Matt HardyMarch 23, 20262 min read


Intro

There’s a growing conversation happening around AI in healthcare—how it should be used, how it should be regulated, and what standards it should be held to.

This week, we submitted a comment to the FDA as part of that process.

Not because we have all the answers.

But because we’re building in this space—and we believe it’s important to help shape what “safe and effective” actually means in practice.


The Current Conversation

A lot of the discussion around AI in healthcare today focuses on:

  • model performance

  • access to data

  • scalability

These are important.

But they are not the core problem.

In clinical settings, the question is not:

Can a system generate an answer?

It’s:

Can that answer be trusted, understood, and defended?


Where Systems Break Down

From an engineering perspective, many systems fail in predictable ways:

  • Outputs cannot be traced back to evidence

  • Results cannot be reproduced consistently

  • Confidence is presented without clarity

  • Models operate as black boxes in high-stakes environments

These issues are manageable in consumer applications.

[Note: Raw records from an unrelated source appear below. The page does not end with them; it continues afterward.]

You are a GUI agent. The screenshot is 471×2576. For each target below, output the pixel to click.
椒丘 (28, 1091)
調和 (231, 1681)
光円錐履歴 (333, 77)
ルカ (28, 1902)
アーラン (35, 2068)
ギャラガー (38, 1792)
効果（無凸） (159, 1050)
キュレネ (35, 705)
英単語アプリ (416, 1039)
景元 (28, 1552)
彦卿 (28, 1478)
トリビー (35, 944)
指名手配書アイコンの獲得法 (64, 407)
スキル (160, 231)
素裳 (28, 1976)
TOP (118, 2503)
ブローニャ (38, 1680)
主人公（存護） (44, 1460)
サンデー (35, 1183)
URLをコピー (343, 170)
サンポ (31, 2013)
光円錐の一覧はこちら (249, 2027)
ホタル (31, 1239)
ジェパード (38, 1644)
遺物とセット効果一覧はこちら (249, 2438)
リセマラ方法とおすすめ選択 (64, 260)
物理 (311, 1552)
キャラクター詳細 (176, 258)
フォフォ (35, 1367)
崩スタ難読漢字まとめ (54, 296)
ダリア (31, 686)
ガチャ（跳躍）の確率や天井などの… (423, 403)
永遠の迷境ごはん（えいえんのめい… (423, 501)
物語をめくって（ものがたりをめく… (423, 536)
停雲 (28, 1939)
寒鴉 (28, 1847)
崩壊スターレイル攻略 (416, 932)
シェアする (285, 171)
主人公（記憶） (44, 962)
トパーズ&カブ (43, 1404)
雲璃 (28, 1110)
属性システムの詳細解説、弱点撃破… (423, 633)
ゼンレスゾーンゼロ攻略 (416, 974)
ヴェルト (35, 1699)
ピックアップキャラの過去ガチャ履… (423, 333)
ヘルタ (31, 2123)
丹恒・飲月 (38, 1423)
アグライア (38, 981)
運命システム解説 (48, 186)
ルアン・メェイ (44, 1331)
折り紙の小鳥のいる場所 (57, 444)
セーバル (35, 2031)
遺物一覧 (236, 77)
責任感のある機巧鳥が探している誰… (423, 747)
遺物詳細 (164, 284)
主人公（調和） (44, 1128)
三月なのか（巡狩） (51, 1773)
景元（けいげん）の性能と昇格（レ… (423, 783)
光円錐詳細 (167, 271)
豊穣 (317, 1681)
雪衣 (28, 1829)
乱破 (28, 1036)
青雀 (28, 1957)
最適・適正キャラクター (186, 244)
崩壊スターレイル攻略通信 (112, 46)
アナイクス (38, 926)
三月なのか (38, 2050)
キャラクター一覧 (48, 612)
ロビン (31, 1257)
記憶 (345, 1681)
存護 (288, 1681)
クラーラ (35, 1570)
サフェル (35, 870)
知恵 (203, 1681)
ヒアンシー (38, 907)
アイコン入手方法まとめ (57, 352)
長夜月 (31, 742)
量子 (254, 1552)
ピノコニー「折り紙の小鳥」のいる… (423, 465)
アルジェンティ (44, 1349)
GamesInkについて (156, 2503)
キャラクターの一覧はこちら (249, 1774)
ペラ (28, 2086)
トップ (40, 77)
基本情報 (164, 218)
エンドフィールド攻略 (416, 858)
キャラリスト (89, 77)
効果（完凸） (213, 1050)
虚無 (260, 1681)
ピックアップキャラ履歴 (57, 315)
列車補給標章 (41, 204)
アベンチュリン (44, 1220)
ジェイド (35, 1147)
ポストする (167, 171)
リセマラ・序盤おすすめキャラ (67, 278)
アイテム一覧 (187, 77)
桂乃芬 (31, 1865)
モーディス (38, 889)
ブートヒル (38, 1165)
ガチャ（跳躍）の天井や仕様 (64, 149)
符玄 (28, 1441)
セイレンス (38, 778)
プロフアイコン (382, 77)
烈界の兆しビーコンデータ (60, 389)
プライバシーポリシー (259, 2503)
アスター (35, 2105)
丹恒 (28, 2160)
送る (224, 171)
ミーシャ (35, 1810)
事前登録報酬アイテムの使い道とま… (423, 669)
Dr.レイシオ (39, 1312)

They are not acceptable in clinical decision-making.


What We Believe Matters

In our FDA comment, we focused on a few principles that we believe are foundational:

1. Traceability

Every output that influences a clinical decision should be explainable in terms of underlying biological or clinical evidence.

2. Reproducibility

Given the same inputs, a system should produce consistent, stable outputs.

3. Evidence Separation

Systems must clearly distinguish between:

  • established knowledge

  • supported inference

  • and uncertainty

4. Conservative Failure Modes

When evidence is limited or conflicting, systems should default toward caution—not confidence.


Why This Matters Now

AI capability is advancing rapidly.

But clinical systems don’t fail because they lack capability.

They fail when:

  • outputs cannot be validated

  • decisions cannot be defended

  • or trust breaks down between patient and physician

If we don’t get the standards right now, we risk building systems that scale quickly—but fail when it matters most.


A Different Approach

At NomosLogic, we’ve taken a different path.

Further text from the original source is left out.